We’ve seen how to make things follow the mouse using the mouseX and mouseY variables, and so now lets turn to the topic of making things move on their own.

The basic trick for making a 2-dimensional animated object move is to change it’s (x, y) location on each call to draw().

Note

In this course we are not concerned with the actual physical equations that govern the movement of objects. As long as the movement looks good enough, then we will leave it at that. This is a pretty common approach when you are making animations for simple video games, where how things look is often more important than accurately simulating the real world.

A Ball that Falls Down¶

Lets write a program that makes a ball fall from the top of the screen to the bottom.
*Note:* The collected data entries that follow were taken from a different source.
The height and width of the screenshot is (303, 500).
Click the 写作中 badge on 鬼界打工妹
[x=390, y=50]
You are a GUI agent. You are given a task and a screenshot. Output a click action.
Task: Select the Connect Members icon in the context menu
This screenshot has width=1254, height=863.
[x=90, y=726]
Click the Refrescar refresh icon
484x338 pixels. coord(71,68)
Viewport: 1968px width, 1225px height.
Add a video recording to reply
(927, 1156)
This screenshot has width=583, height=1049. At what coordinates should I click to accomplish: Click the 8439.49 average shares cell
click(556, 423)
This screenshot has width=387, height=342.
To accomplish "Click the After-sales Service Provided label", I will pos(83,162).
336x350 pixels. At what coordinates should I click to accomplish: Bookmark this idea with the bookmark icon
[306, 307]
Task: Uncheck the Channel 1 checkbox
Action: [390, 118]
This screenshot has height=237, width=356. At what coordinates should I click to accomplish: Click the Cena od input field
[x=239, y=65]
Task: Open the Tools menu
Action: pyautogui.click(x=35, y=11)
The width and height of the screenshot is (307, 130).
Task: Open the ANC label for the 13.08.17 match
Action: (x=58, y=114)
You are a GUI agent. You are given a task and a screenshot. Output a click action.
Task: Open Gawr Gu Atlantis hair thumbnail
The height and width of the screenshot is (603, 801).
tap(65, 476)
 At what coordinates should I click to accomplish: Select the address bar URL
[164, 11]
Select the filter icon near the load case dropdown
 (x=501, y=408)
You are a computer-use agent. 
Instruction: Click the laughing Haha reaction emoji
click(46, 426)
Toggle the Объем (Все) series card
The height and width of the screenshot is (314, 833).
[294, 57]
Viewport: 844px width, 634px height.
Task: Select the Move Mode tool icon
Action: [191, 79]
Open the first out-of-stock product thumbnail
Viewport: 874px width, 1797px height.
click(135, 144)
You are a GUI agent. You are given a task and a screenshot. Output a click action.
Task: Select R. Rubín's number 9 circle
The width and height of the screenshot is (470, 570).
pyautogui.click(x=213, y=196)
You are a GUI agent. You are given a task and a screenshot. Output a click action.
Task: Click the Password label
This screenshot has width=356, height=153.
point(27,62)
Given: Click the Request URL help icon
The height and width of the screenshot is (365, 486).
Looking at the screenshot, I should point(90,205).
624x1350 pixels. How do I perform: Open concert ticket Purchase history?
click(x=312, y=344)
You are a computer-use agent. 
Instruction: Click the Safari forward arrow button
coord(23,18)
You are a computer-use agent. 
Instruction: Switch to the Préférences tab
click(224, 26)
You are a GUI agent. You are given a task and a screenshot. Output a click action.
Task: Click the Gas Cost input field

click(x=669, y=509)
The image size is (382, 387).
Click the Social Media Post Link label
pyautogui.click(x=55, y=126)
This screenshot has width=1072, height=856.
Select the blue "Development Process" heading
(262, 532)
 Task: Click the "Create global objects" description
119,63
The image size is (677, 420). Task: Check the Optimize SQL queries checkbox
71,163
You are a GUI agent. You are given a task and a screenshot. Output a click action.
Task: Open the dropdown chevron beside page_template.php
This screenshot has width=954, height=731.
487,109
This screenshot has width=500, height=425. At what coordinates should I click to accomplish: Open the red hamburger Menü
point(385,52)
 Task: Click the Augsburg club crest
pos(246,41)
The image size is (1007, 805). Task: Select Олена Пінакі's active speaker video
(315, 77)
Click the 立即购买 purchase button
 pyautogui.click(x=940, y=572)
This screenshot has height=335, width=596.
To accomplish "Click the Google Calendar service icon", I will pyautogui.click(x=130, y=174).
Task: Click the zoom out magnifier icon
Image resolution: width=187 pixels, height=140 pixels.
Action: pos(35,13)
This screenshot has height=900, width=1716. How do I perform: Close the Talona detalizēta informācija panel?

We’ll represent the position of its center with the variables x and y:

float x;  // (x, y) is the center
float y;  // of the ball

void setup() {
  size(500, 500);

  x = 250; // start near the top middle
  y = 50;  // of the screen
}

void draw() {
  background(255);  // draw the background

  // draw the ball
  noStroke();
  fill(255, 0, 0);
  ellipse(x, y, 50, 50);

  x += 0;  // add 0 to x
  y += 1;  // add 1 to y
}

When you run it, you should see a red ball slowly moving down the screen.

Why does the ball move? It moves because after every draw() is called, we add 1 to it (using the statement y += 1) so that the next time it’s drawn it will be 1 pixel further down the screen.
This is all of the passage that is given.